What you have to do
Extract, word for word, each line from the line holding "You are a computer-use" through the end of the records. Omit every picture.

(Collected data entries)
───

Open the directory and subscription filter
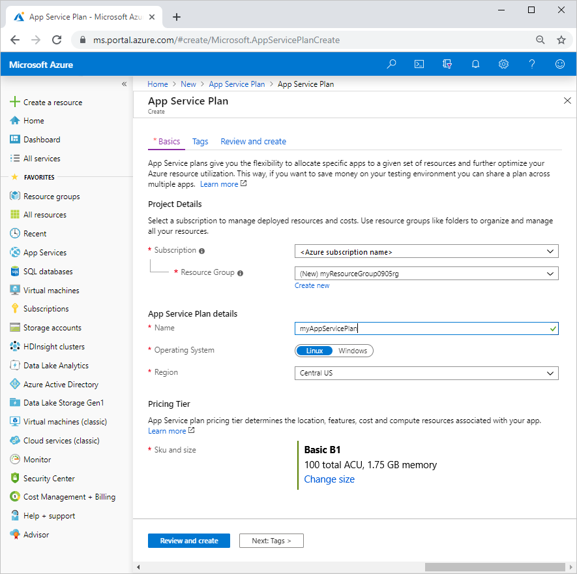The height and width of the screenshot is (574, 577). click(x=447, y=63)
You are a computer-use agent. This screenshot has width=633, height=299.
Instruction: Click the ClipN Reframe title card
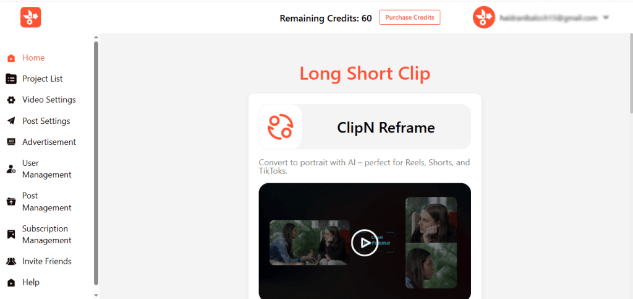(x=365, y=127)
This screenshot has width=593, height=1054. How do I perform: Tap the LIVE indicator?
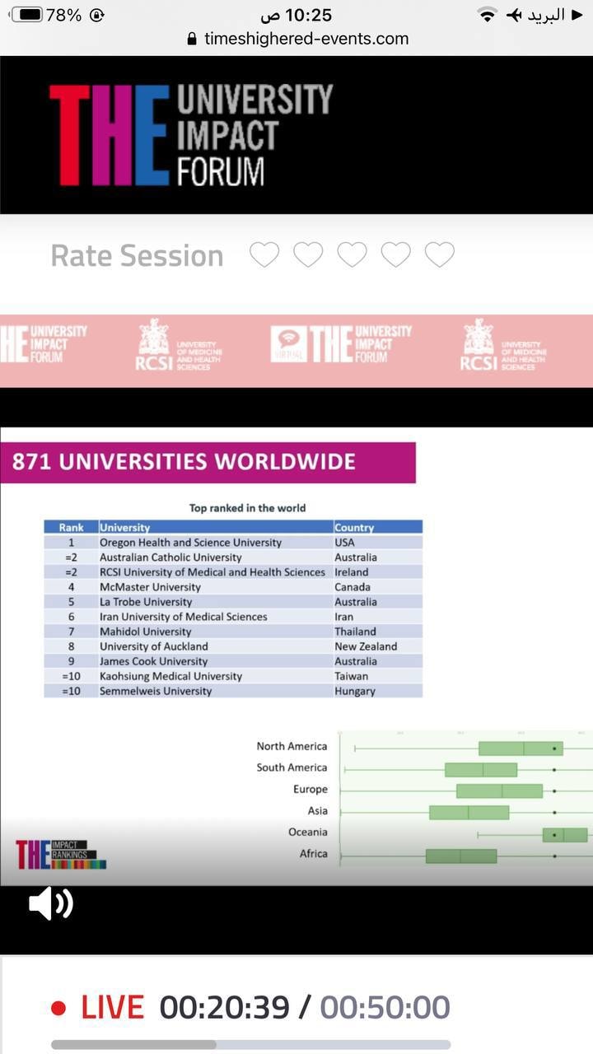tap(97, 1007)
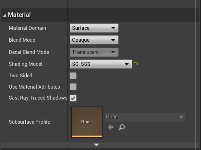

───

Task solution
You are a computer-use agent. This screenshot has width=633, height=299.
Instruction: Click the ClipN Reframe title card
(x=365, y=127)
This screenshot has width=593, height=1054. How do I perform: Tap the LIVE indicator?
tap(97, 1007)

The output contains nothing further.